BRIN menilai, Kupang memiliki waktu langit paling cerah terbanyak dalam setahun dibandingkan tempat-tempat lain di tanah air.
Hal itu kontras dengan apa yang terjadi di Observatorium Bosscha yang sudah tak layak lagi menjadi pusat pengamatan antariksa karena semakin banyaknya permukiman dan menyebabkan tingginya polusi cahaya.
Lokasi berdirinya sebuah observatorium memang harus berada di kawasan yang gelap dan tidak banyak hambatan awan.
Sebab di daerah yang cahayanya sangat rendah itulah kita dapat melihat kelip bintang di langit.
Mengutip website Observatorium Bosscha, komponen polusi cahaya meliputi pendaran langit malam (sky glow) berasal dari cahaya buatan berlebih seperti banyaknya sinar lampu di atas area permukiman dan terpantul ke atas dan dihamburkan oleh aerosol seperti awan atau partikel kecil seperti polutan ke atmosfer.
Ada lagi, glare atau silau hasil sensasi visual yang dialami seseorang ketika cahaya menyimpang lebih besar dari cahaya yang dapat diadaptasi oleh mata.
Ada pula pengelompokan sumber cahaya terang dan membingungkan (clutter) serta light trespass atau dikenal sebagai luberan cahaya, yaitu cahaya jatuh di tempat yang tidak dibutuhkan.
Seiring itulah, BRIN telah menyiapkan lahan seluas 40 hektare untuk kebutuhan Observatorium Nasional Timau dan menghabiskan biaya sebesar Rp340 miliar.
Observatorium Nasional Timau nantinya akan terdiri dari Gedung Pusat Sains dan Operasional Obnas, Laboratorium Kendali I, II, dan III, serta Gedung Open Science Center (OSC).
Selain itu, terdapat pula Laboratorium Mekanik dan Laboratorium Pengamatan Antariksa.
Teleskop Seimei
Sejumlah fasilitas canggih untuk kebutuhan pengamatan benda-benda langit ditanamkan di Obnas Timau seperti teleskop optik berdiamater 3,8 meter atau terbesar di Asia Tenggara, teleskop survei berdiameter 50 sentimeter, dan teleskop matahari berdiameter 30 cm.
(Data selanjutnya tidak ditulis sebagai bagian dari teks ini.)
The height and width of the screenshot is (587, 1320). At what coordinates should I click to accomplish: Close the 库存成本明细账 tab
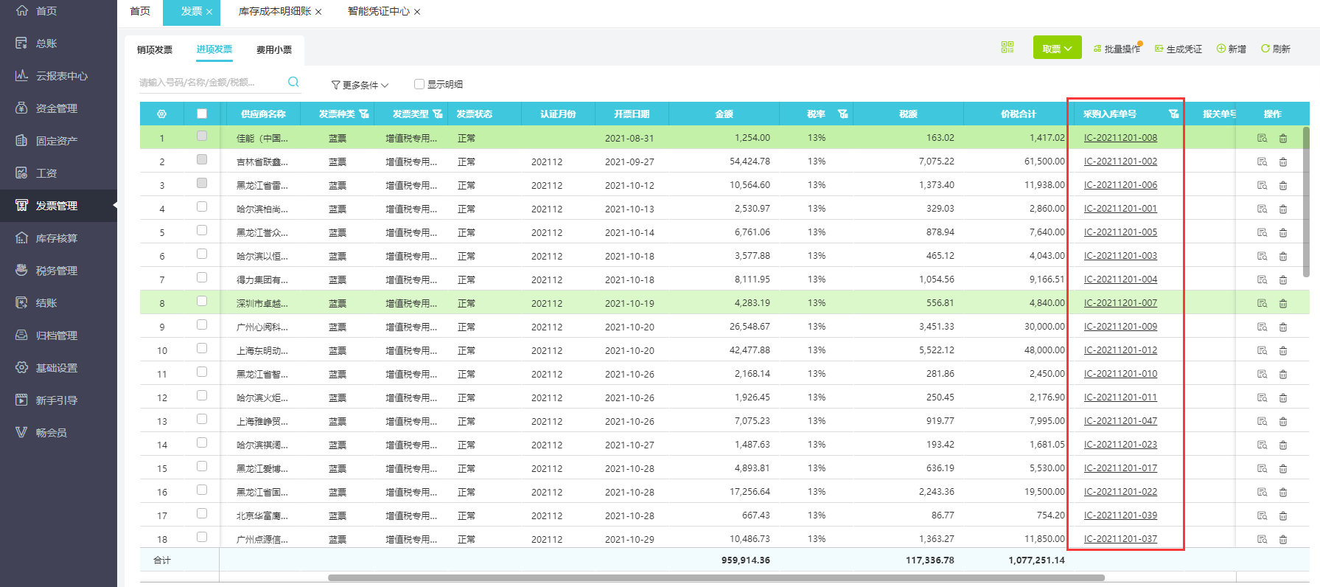click(318, 12)
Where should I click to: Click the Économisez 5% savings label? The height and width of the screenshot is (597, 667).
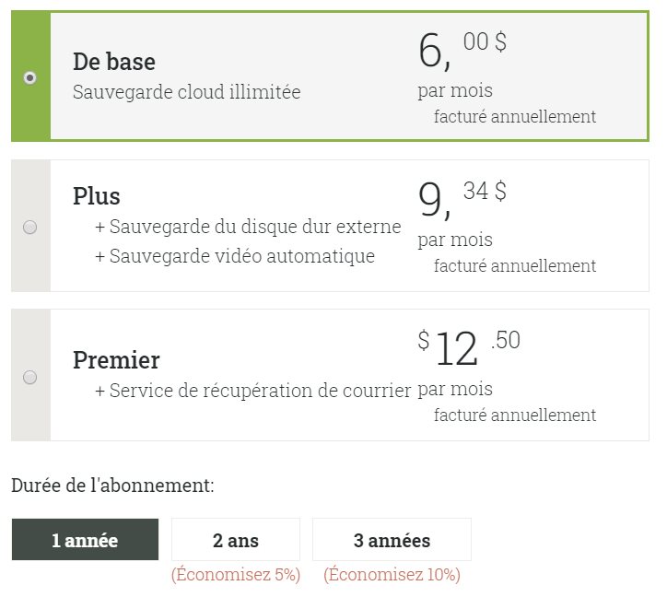click(x=236, y=575)
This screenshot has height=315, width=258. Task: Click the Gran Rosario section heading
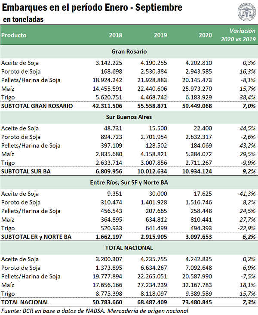tap(129, 52)
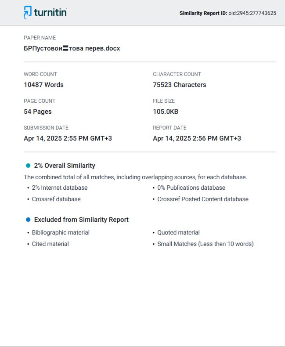The height and width of the screenshot is (347, 285).
Task: Click the 75523 Characters value
Action: 180,85
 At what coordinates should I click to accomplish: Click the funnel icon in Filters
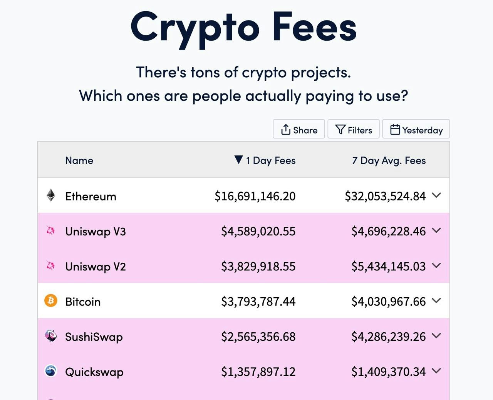tap(340, 129)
Untuk teleskop optik 3,8 meter seperti dikutip dari NHK World, dibuat oleh para ahli astronomi BRIN bekerja sama dengan Universitas Kyoto, pengelola Observatorium Okayama, Jepang.
Salah satu pihak yang ikut terlibat adalah guru besar astronomi Universitas Kyoto Kurita Mikio, yang membuat teleskop Seimei di Observatorium Okayama dan menjadi yang terbesar di kawasan Asia Timur.